Regularmente tachado de pessimista, o centro da obra de Kubrick vem de uma constatação tão profunda quanto significativa. Seu realismo conclui que o que torna o homem diferente dos animais é sua capacidade de escolha, de observação de possibilidades e consciência das decisões tomadas. O homem nasce com a razão, mas é ela quem lhe possibilita sua própria destruição, uma vez que é ela quem permite que a violência seja usada para a dominação. É a violência quem desumaniza o ser humano e sempre que isso acontece, quem usou da violência se beneficia. Toda a obra de Kubrick se baseia na capacidade do ser humano dominar outro semelhante pelo uso da violência. Na natureza do poder.
Ele se manifesta de diferentes maneiras dentro de seu trabalho. Cada filme disserta sobre uma das possíveis formas de poder e como ela pode e normalmente é usada para causar o mal, violenta. Até um filme como Lolita, de 1962, traz este tipo de tensão no ar, reduzindo o pobre Humbert Humbert (de James Mason) a um escravo dos caprichos da personagem-título (Sue Lyon, perfeita). Passamos por Spartacus, de 1960 (com Kirk Douglas, Laurence Olivier e Peter Ustinov); Paths of Glory, de 1959 (também com Douglas); e Nascido para Matar, de 1987 – filmes sobre guerras e soldados, líderes e ordens. A dinâmica do poder na política da guerra é traduzida em cada movimento frio das câmeras. Em Dr. Fantástico, de 1964, o clima documental apenas aumenta a paranóia que ferve o sangue das autoridades americanas depois que um general enlouqueceu e lançou os mísseis que detonariam a Terceira Guerra Mundial.
A autoridade de Alex em Laranja Mecânica, de 1971, frente a sua gangue e ao Estado é um dos mais instigantes conflitos traçados por Kubrick e a mais sólida oração sobre a natureza da violência já feita. Ela volta a ser questionada em 2001 – Uma Odisséia no Espaço, de 1968, que teima em comparar o nascimento do homo sapiens ao da inteligência artificial (um dos projetos que deixou para trás, o filme A.I.), que coloca em xeque até mesmo uma possível evolução espiritual do ser humano. É seu filme mais marcante e o mais fácil de digerir, mesmo porque é um dos poucos com final, posso dizer, feliz.
Mas nada era mais importante para Kubrick do que uma boa imagem. Começou no cinema através da fotografia, hobby da adolescência que lhe tomava o tempo como o xadrez, outra enorme paixão. Como um fotógrafo, Kubrick enxerga onde só ele consegue ver e cria imagens para traduzir suas idéias em belíssimas metáforas audiovisuais. Cenas marcantes como o caubói que cavalga o míssil em Dr. Fantástico, toda a seqüência final de 2001, as alucinações de Laranja Mecânica, as gêmeas em O Iluminado. Recursos diferentes que apenas querem seduzir os sentidos do espectador, que entram no roteiro como espasmos abstratos, às vezes tirando completamente a lógica do filme.

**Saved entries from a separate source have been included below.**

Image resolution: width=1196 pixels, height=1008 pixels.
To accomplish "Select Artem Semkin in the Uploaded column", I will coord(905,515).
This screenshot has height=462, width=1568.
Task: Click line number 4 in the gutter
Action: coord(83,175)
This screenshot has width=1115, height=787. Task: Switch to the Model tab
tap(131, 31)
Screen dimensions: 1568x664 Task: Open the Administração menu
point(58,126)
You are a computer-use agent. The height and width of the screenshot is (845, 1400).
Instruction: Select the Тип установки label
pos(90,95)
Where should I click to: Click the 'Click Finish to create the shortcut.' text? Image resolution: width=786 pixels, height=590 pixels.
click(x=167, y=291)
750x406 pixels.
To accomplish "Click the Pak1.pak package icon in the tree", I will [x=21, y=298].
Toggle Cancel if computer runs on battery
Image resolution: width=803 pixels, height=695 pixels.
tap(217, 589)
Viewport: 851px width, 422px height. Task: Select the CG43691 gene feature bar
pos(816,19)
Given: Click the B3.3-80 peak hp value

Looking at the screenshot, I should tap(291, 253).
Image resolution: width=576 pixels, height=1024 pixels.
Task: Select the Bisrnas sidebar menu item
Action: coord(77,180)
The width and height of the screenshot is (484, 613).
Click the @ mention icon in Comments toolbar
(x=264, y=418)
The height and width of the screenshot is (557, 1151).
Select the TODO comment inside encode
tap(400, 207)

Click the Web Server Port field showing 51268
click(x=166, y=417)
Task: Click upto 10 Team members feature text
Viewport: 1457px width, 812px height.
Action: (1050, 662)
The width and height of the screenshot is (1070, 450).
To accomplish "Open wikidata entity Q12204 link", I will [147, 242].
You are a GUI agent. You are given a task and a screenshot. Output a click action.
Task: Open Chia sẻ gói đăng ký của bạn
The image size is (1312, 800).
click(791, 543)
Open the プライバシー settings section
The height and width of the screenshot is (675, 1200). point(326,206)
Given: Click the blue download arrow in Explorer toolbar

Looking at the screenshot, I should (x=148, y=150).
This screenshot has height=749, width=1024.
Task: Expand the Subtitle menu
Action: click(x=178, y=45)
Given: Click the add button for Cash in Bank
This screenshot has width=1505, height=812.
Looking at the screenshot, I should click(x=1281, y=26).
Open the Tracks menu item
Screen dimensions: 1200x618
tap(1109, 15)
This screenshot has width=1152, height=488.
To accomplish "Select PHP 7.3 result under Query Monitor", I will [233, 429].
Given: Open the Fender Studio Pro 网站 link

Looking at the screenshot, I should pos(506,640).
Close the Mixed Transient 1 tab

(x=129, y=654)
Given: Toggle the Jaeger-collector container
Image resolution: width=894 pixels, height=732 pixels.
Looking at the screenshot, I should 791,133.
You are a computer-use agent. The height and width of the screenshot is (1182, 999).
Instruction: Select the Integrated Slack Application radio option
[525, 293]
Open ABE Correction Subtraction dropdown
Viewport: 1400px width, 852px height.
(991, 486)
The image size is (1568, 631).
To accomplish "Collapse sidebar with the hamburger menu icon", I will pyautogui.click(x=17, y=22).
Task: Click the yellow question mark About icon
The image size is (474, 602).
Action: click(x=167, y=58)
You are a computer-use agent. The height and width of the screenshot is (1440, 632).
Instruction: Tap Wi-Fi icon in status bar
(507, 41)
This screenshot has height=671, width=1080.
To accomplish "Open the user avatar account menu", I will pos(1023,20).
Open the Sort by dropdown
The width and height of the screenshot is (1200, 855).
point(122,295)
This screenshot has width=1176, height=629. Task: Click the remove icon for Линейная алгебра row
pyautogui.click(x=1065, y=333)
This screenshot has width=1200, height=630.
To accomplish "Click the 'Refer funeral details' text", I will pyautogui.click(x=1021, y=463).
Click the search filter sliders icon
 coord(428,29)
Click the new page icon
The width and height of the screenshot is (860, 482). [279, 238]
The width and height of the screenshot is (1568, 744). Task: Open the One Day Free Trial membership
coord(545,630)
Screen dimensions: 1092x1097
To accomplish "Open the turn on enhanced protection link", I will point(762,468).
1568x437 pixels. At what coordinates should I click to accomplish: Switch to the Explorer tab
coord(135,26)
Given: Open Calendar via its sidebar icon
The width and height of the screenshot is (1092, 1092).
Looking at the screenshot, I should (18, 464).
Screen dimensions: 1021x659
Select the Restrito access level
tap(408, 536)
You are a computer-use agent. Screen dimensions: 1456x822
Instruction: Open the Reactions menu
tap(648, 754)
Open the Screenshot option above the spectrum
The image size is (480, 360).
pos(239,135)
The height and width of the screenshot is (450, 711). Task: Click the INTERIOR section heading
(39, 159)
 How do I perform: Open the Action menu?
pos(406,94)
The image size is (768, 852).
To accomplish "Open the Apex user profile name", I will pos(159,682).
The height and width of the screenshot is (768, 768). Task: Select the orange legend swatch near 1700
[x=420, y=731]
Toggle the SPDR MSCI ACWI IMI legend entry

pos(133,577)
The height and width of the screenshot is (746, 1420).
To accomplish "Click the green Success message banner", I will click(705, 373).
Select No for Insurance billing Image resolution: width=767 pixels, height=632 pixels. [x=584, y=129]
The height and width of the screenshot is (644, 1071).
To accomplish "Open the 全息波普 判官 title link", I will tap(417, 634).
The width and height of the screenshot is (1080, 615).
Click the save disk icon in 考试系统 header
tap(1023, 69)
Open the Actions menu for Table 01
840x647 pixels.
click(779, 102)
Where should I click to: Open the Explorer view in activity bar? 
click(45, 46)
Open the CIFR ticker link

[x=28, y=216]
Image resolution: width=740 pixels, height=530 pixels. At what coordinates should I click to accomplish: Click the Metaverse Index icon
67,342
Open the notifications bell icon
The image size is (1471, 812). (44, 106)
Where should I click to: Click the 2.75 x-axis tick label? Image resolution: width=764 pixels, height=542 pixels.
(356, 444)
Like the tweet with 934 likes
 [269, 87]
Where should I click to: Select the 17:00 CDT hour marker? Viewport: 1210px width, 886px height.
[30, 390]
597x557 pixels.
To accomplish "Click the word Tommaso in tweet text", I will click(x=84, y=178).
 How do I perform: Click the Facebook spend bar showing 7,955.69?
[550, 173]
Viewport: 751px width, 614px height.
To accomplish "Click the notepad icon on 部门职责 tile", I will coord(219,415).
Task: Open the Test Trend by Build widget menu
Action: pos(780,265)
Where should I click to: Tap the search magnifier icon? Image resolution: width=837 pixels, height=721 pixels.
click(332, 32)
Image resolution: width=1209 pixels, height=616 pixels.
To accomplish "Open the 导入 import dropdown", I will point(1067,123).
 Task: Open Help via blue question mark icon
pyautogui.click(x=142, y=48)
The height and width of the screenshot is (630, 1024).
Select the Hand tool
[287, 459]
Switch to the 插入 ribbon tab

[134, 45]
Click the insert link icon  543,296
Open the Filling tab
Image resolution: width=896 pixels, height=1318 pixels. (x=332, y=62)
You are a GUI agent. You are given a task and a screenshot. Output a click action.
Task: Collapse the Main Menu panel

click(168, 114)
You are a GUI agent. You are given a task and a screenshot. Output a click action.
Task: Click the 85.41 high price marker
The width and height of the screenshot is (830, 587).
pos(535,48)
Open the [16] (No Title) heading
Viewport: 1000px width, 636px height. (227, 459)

Fanático por sinais, coincidências e símbolos, Kubrick morreu exatamente 666 dias antes de 2001, na Inglaterra, o verdadeiro lar que adotou após brigas com a indústria cinematográfica de seu país. Havia acabado de filmar De Olhos Bem Fechados, que causou polêmica pelo casal de atores escolhidos – Tom Cruise e Nicole Kidman – e por sua “narrativa hermética”. Mas quem entra num filme de Kubrick esperando entender a história, perde o verdadeiro sentido, o banquete sensorial que o cinema pode se tornar.